= POLECENIE =
Podaj jako tabelę Markdown z kolumnami „nr” i „Wiersz” linie od tej, która zawiera "Image resolution: width=1080", do tej, która zawiera "(x=363, y=56)", obie włącznie. Puste linie pomiń.

= Zapisane wpisy =
+ + + + + + +
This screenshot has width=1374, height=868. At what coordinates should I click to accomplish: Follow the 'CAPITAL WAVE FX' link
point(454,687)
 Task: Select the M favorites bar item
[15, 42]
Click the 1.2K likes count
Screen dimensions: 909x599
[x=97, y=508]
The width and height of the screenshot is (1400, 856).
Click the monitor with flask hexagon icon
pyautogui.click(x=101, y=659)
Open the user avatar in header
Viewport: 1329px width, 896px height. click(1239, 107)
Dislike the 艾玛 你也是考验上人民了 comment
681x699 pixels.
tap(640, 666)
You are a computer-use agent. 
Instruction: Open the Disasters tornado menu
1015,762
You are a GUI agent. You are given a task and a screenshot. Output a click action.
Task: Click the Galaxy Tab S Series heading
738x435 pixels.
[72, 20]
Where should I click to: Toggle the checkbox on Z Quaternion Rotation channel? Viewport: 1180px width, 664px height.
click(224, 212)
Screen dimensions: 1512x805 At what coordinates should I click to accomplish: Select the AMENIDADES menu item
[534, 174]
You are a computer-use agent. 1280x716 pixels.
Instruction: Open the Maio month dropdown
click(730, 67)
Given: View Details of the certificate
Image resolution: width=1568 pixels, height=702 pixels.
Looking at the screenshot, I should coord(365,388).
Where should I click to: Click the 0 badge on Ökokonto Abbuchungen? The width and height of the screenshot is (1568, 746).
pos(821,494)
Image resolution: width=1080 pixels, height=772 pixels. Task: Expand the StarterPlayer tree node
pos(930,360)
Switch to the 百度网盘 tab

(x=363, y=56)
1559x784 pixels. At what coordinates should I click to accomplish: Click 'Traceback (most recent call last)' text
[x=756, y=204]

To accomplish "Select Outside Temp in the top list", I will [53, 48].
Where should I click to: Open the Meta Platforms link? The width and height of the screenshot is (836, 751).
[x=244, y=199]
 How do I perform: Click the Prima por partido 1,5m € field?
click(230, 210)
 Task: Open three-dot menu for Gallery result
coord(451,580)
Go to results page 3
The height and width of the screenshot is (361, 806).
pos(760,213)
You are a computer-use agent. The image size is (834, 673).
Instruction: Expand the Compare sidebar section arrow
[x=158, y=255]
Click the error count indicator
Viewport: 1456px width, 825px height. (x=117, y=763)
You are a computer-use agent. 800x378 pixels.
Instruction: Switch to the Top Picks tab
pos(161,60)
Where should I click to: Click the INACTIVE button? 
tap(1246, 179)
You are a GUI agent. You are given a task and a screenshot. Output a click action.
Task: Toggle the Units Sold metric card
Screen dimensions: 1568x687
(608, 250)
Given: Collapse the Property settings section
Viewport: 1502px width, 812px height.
+ + + + + + +
= ODPOWIEDŹ =
| nr | Wiersz |
|---|---|
| 1 | Image resolution: width=1080 pixels, height=772 pixels. Task: Expand the StarterPlayer tree node |
| 2 | pos(930,360) |
| 3 | Switch to the 百度网盘 tab |
| 4 | (x=363, y=56) |